The Department also recently took action against specific products which present a risk to federal information systems. After careful consideration of available information and consultation with interagency partners, last month the Acting Secretary issued a BOD directing federal Executive Branch departments and agencies to take actions related to the use or presence of information security products, solutions, and services supplied directly or indirectly by AO Kaspersky Lab or related entities. The BOD calls on departments and agencies to identify any use or presence of Kaspersky products on their information systems in the next 30 days, to develop detailed plans to remove and discontinue present and future use of the products in the next 60 days, and at 90 days from the date of this directive, unless directed otherwise by DHS based on new information, to begin to implement the agency plans to discontinue use and remove the products from information systems. This action is based on the information security risks presented by the use of Kaspersky products on federal information systems.

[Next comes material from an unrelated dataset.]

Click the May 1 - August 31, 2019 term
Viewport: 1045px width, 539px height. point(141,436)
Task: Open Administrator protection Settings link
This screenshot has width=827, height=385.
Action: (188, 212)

The Department is providing an opportunity for Kaspersky to submit a written response addressing the Department’s concerns or to mitigate those concerns. The Department wants to ensure that the company has a full opportunity to inform the Acting Secretary of any evidence, materials, or data that may be relevant. This opportunity is also available to any other entity that claims its commercial interests will be directly impacted by the directive.
Conclusion
In the face of increasingly sophisticated threats, NPPD stands on the front lines of the federal government’s efforts to defend our nation’s critical infrastructure from natural disasters, terrorism and adversarial threats, and technological risk such as those caused by cyber threats. Our infrastructure environment today is complex and dynamic with interdependencies that add to the challenge of securing and making it more resilient. Technological advances have introduced the “Internet of Things” (IoT) and cloud computing, offering increased access and streamlined efficiencies, while increasing our footprint of access points that could be leveraged by adversaries to gain unauthorized access to networks. As our nation continues to evolve and new threats emerge, we must integrate cyber and physical risk in order to understand how to effectively secure it. Expertise around cyber-physical risk and cross-sector critical infrastructure interdependencies is where NPPD brings unique expertise and capabilities.
We must ensure that NPPD is appropriately organized to address cybersecurity threats both now and in the future, and we appreciate this Committee’s leadership in working to establish the Cybersecurity and Infrastructure Security Agency. As the Committee considers these issues, we are committed to working with Congress to ensure that this effort is done in a way that cultivates a safer, more secure and resilient Homeland.
Thank you for the opportunity to testify, and I look forward to any questions you may have.